ECLI:NL:RBUTR:2010:BM7665
Rechtbank Utrecht
- Eerste aanleg - enkelvoudig
- Rechtspraak.nl
Verlenging ondertoezichtstelling van minderjarigen met problematiek rondom zorg- en opvoedingstaken
Op 9 juni 2010 heeft de kinderrechter te Utrecht uitspraak gedaan in een zaak betreffende de verlenging van de ondertoezichtstelling van twee minderjarigen, [minderjarige 1] en [minderjarige 2]. Bureau Jeugdzorg Utrecht had op 25 mei 2010 een verzoek ingediend tot verlenging van de ondertoezichtstelling met een jaar. De ondertoezichtstelling was oorspronkelijk opgelegd op 10 juni 2009, omdat de kinderen een negatief beeld van hun vader hadden, wat een bedreiging voor hun ontwikkeling kon vormen. Tijdens de procedure werd duidelijk dat er pogingen waren gedaan om de contacten tussen de kinderen en hun vader te verbeteren, maar dat er nog steeds zorgen waren over de ontwikkeling van de kinderen.

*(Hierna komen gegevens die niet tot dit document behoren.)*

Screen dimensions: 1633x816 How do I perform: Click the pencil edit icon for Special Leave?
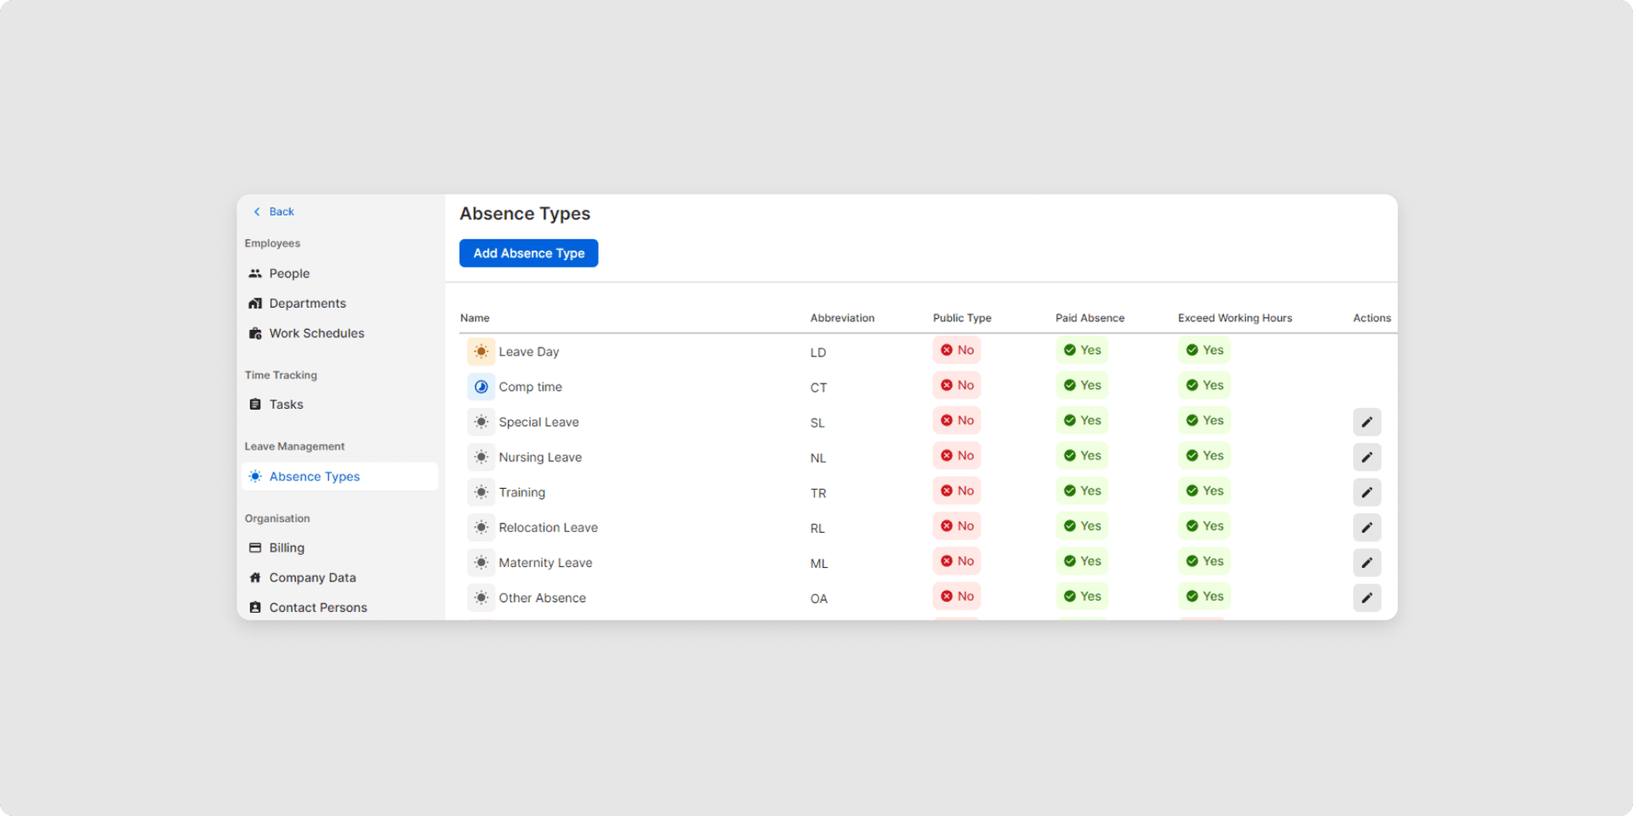(x=1367, y=422)
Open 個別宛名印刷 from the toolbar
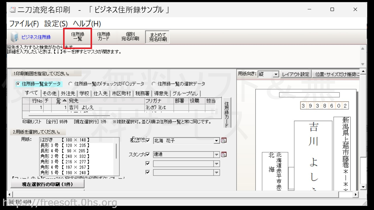 (130, 37)
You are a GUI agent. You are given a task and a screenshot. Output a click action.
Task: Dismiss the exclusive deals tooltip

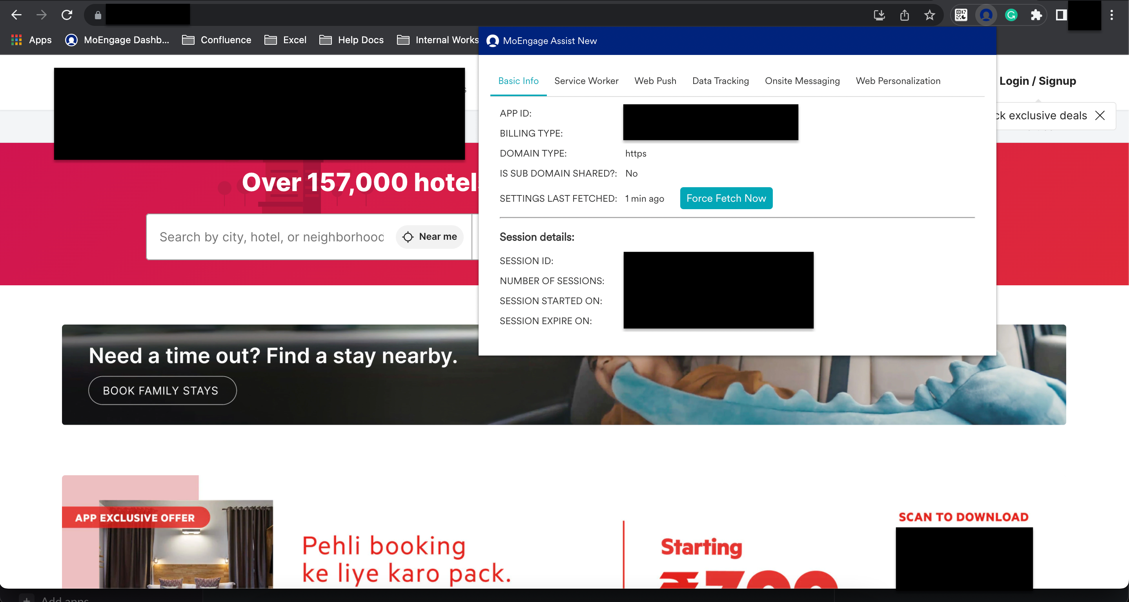point(1100,116)
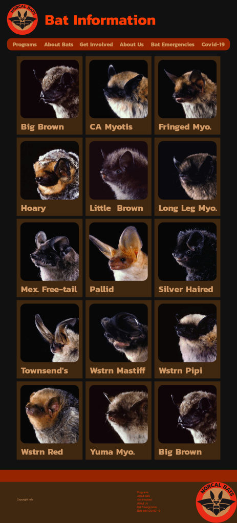Go to Get Involved in the navigation bar
This screenshot has height=523, width=237.
96,45
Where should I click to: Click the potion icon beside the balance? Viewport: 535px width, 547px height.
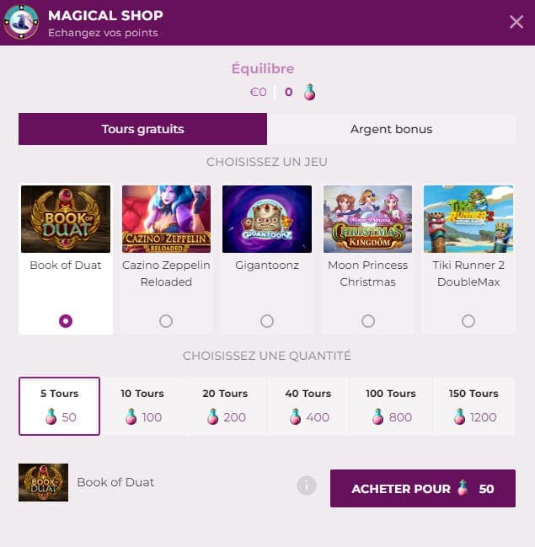coord(310,92)
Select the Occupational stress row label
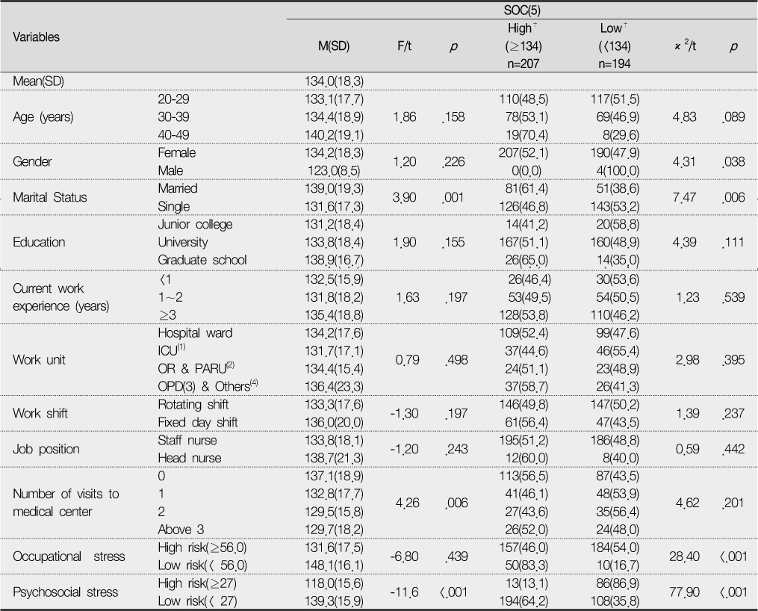The image size is (758, 611). [x=69, y=557]
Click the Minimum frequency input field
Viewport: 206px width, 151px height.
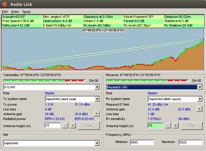(142, 142)
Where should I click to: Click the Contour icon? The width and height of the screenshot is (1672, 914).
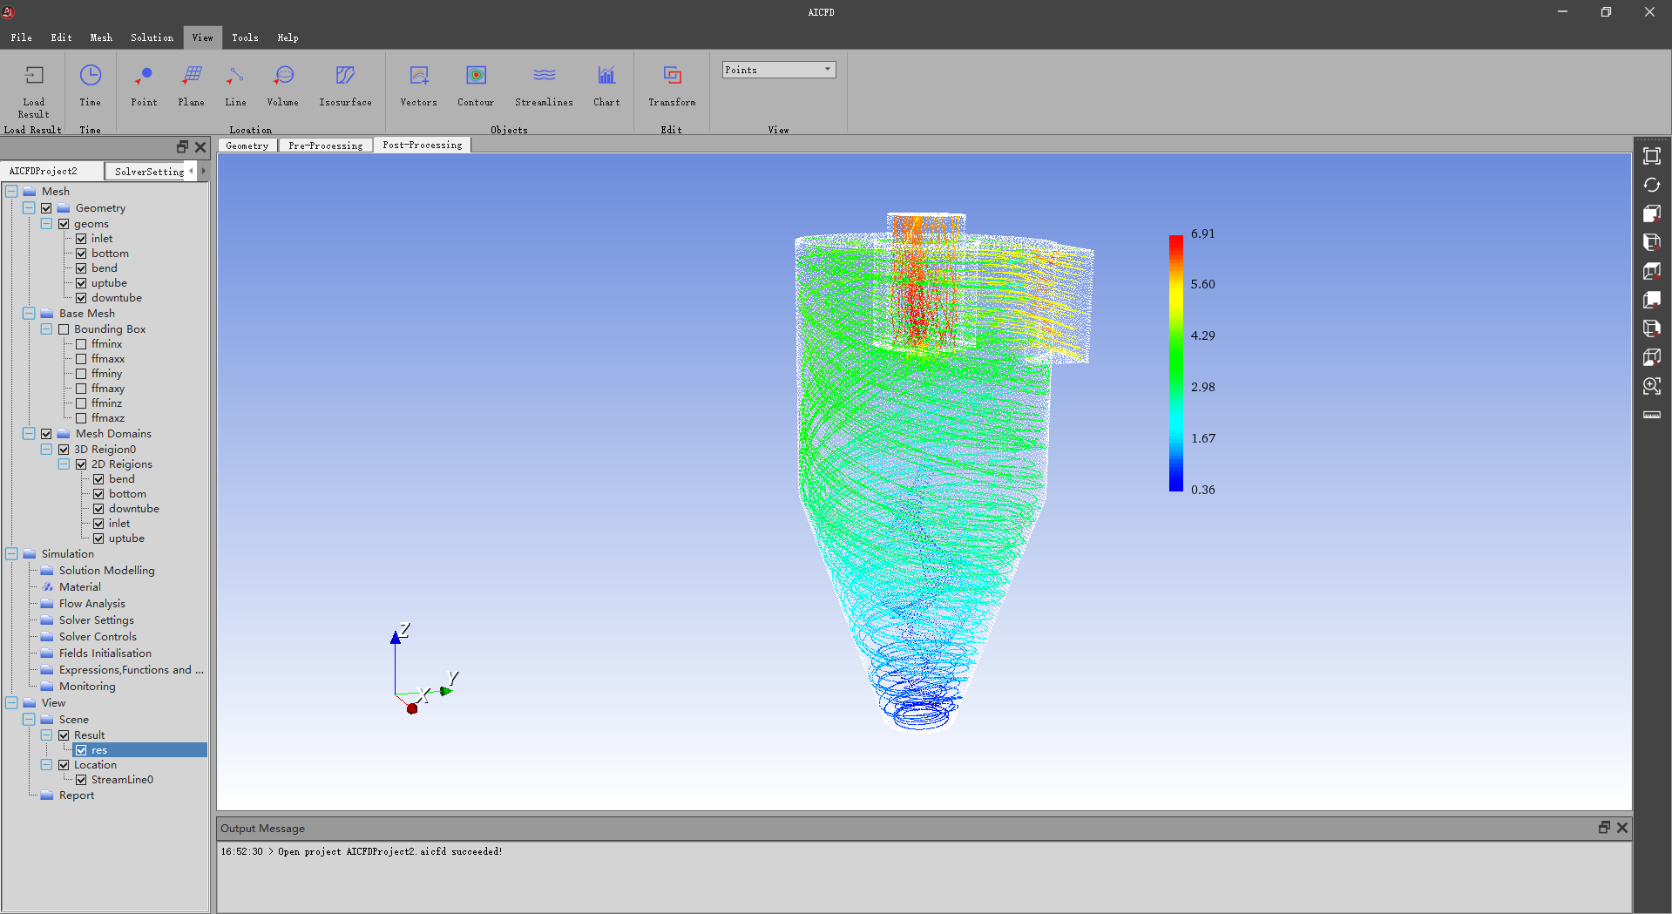click(x=476, y=76)
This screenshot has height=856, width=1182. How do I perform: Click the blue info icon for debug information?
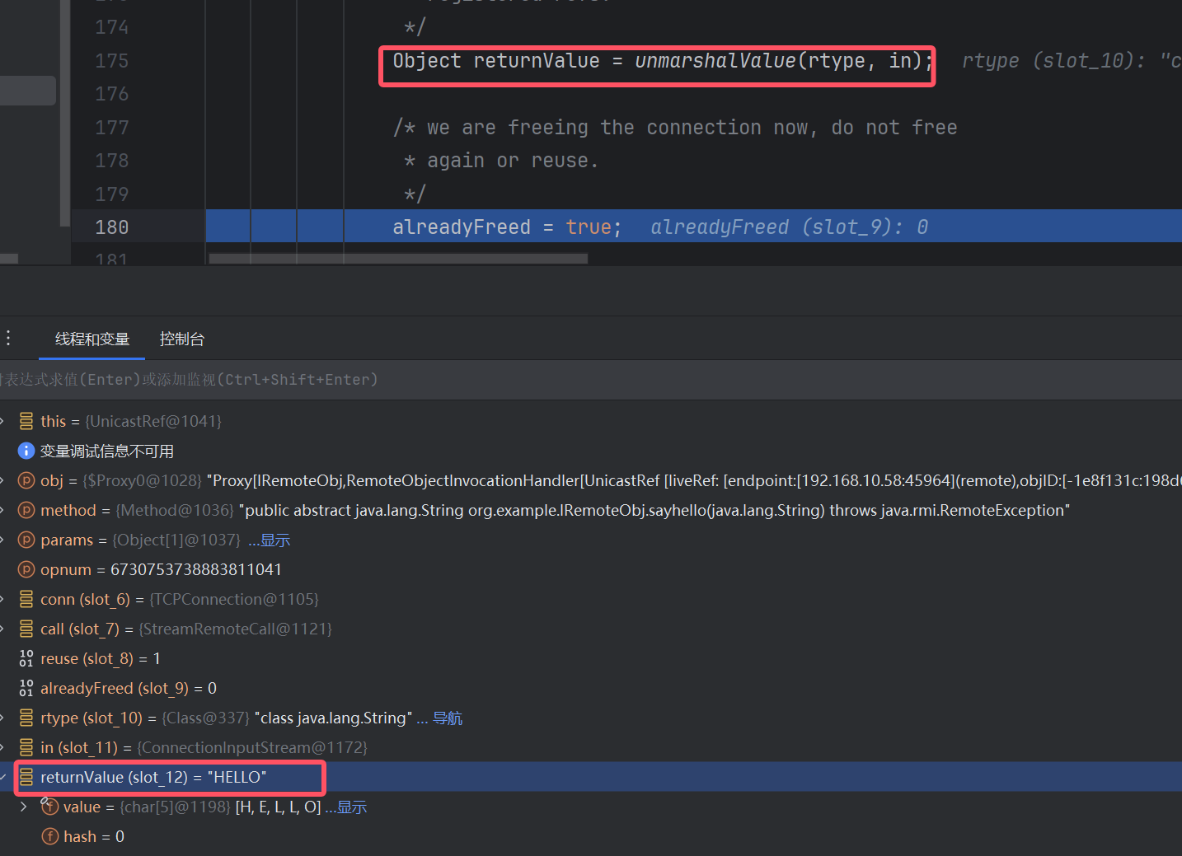(x=26, y=451)
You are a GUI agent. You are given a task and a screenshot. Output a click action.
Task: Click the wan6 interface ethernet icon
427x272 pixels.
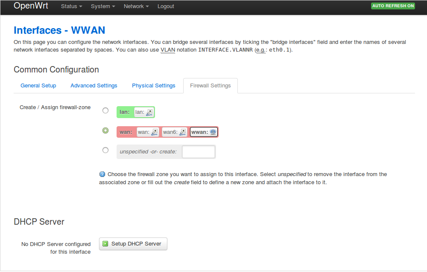183,132
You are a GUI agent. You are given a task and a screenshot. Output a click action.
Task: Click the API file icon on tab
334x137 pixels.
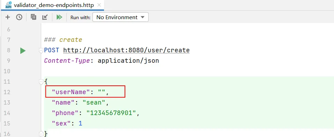(8, 5)
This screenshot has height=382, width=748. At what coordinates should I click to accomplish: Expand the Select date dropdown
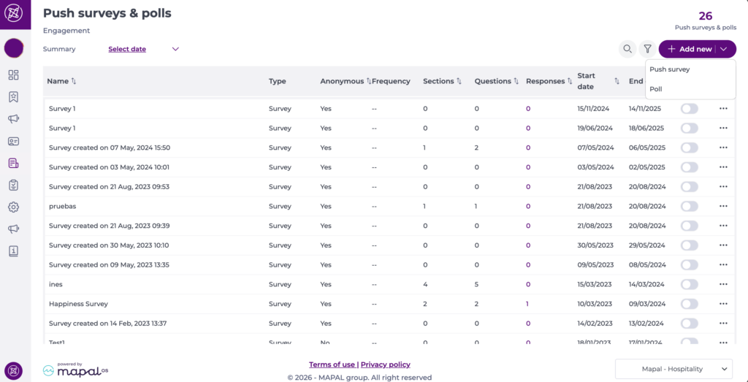click(175, 49)
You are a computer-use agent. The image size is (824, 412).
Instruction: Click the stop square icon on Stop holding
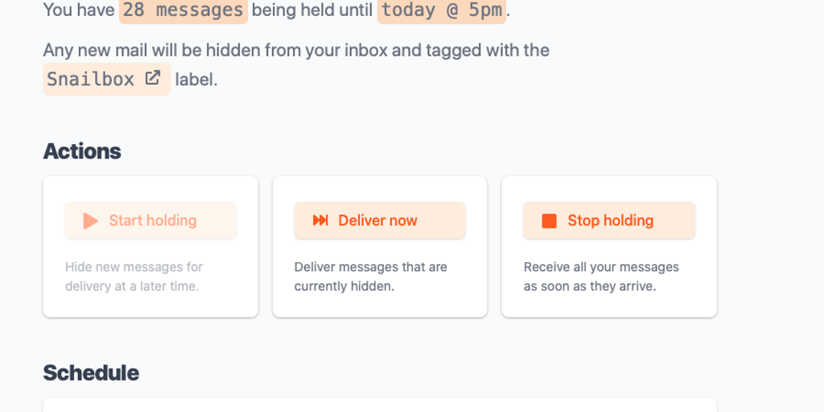pos(550,220)
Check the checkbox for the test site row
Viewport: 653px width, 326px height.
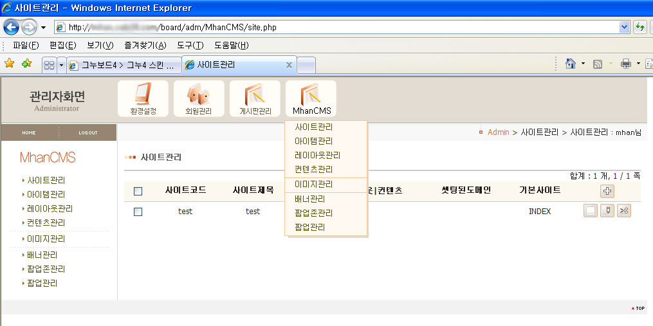click(138, 212)
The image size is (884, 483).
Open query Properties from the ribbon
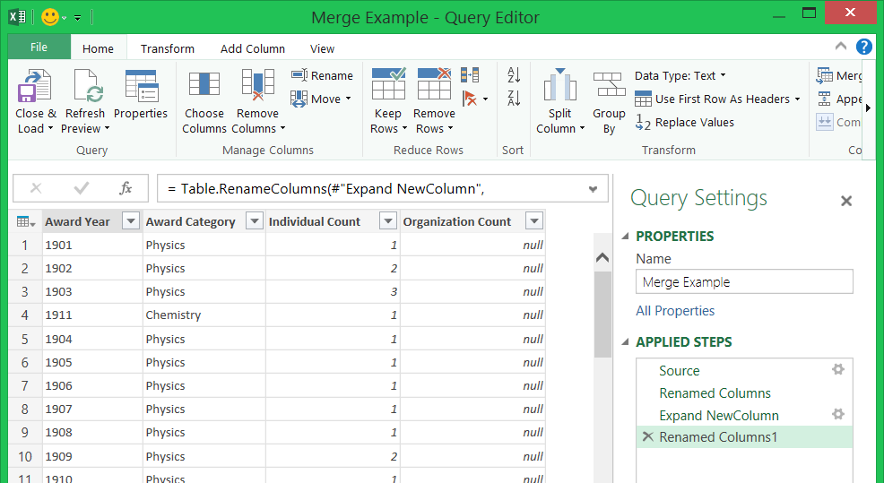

De kinderrechter heeft het dossier bestudeerd en vastgesteld dat, hoewel [minderjarige 1] goed functioneert op school en thuis, het negatieve beeld van haar vader niet is veranderd. Voor [minderjarige 2] is er hulpverlening ingezet, maar de kinderrechter concludeerde dat deze hulp ook zonder verlenging van de ondertoezichtstelling kan voortduren. De kinderrechter oordeelde dat de criteria voor een ondertoezichtstelling niet zijn voldaan, en dat de ouders zelf moeten proberen hun onderlinge contacten te verbeteren zonder de noodzaak van een ondertoezichtstelling.
Uiteindelijk heeft de kinderrechter het verzoek tot verlenging van de ondertoezichtstelling afgewezen, en de ouders werden aangemoedigd om via vrijwillige hulpverlening, zoals ouderschapsbemiddeling, ondersteuning te zoeken. De beschikking werd openbaar uitgesproken ter terechtzitting op 9 juni 2010 door mr. H.A. Gerritse, kinderrechter, in aanwezigheid van mr. C.F. Apotheker als griffier.